* begin *
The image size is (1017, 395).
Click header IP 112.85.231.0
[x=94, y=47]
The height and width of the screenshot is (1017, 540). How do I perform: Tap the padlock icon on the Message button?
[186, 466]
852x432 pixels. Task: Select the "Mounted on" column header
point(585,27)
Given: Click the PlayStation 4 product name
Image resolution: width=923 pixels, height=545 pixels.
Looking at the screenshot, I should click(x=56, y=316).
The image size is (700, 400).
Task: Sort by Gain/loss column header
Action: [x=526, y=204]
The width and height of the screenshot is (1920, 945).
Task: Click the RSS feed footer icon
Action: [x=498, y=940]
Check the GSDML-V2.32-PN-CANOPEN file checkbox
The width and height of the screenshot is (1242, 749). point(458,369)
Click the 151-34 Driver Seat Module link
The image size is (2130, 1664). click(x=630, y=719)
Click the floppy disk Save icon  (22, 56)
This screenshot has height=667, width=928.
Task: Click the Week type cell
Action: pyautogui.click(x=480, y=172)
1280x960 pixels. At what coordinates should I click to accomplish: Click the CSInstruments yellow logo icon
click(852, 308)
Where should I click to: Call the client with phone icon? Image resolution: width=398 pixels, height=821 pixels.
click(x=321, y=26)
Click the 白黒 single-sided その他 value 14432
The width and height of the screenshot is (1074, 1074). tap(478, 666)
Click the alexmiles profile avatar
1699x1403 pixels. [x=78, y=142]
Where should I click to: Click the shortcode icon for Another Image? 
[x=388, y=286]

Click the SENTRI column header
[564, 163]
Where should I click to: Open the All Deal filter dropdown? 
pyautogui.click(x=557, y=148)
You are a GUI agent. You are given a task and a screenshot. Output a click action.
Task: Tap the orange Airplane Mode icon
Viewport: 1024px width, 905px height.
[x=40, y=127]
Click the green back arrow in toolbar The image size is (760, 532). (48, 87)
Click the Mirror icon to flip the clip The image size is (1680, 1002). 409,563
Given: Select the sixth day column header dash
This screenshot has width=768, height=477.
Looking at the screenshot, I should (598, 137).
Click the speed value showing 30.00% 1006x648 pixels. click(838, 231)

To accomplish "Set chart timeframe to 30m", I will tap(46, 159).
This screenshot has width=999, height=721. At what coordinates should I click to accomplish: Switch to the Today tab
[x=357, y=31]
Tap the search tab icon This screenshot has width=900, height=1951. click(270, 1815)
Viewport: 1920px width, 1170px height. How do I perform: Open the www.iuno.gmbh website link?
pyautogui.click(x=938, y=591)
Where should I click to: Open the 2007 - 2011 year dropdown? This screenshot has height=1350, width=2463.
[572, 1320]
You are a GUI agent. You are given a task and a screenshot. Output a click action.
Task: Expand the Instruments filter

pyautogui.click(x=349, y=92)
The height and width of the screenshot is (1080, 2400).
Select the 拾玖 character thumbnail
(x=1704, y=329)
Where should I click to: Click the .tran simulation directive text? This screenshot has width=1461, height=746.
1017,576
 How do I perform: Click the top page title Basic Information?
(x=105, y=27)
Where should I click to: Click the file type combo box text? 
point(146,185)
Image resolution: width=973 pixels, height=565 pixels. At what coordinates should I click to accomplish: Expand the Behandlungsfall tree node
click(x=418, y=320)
* end *
• [STATED TASK]: Count the lines of the records that contain the string "pixels", with case counting. Reply with the number alone.

• [WRITTEN SOLUTION]: 7